> **ABOUT THIS EXERCISE**:
Below are entries. Reproduce exactly the lines between the line holding "You are a GUI" and the line holding "Task: Select narrow gap spacing preset", inclusive, and only those.

> **DATA IN THIS EXERCISE**:
#####

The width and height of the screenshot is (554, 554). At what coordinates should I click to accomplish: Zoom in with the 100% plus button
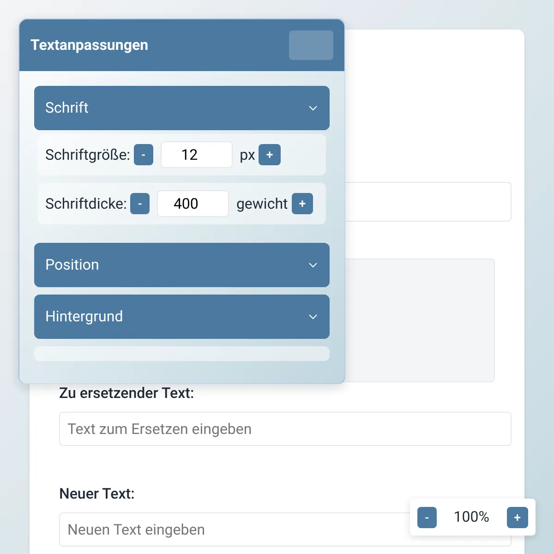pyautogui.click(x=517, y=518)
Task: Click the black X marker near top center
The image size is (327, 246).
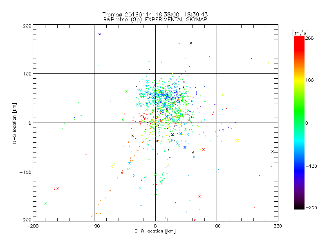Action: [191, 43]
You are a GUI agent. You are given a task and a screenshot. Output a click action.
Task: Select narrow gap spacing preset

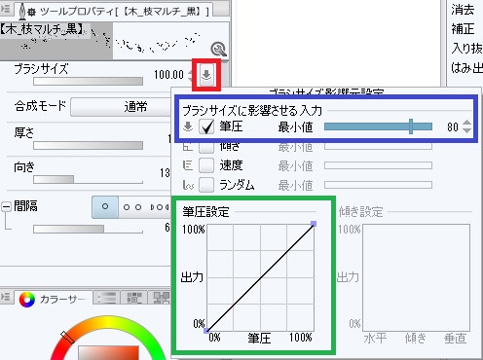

#####

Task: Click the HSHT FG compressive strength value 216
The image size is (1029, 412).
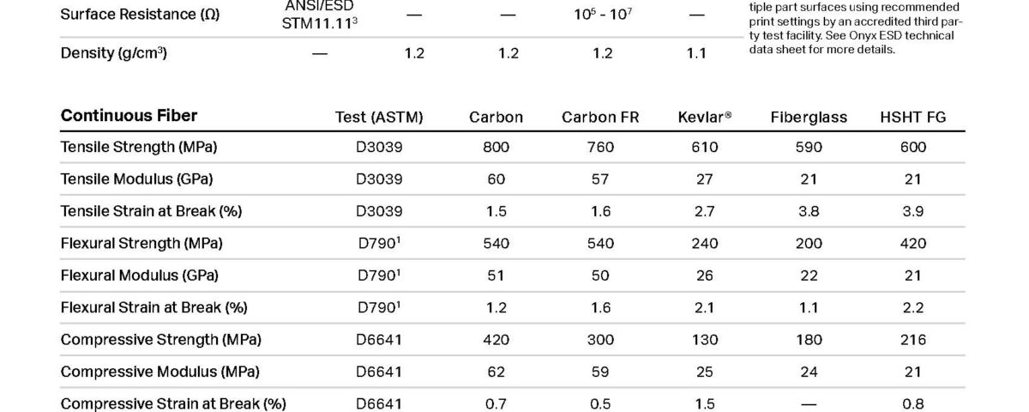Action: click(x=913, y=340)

#####

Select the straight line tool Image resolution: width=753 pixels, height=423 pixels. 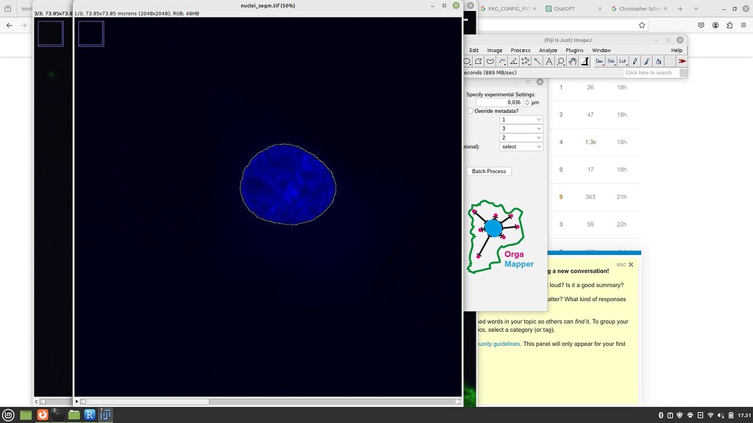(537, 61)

#####

> **SOLVED EXERCISE**:
You are a GUI agent. You are given a task and a screenshot. Output a click action.
Task: Select narrow gap spacing preset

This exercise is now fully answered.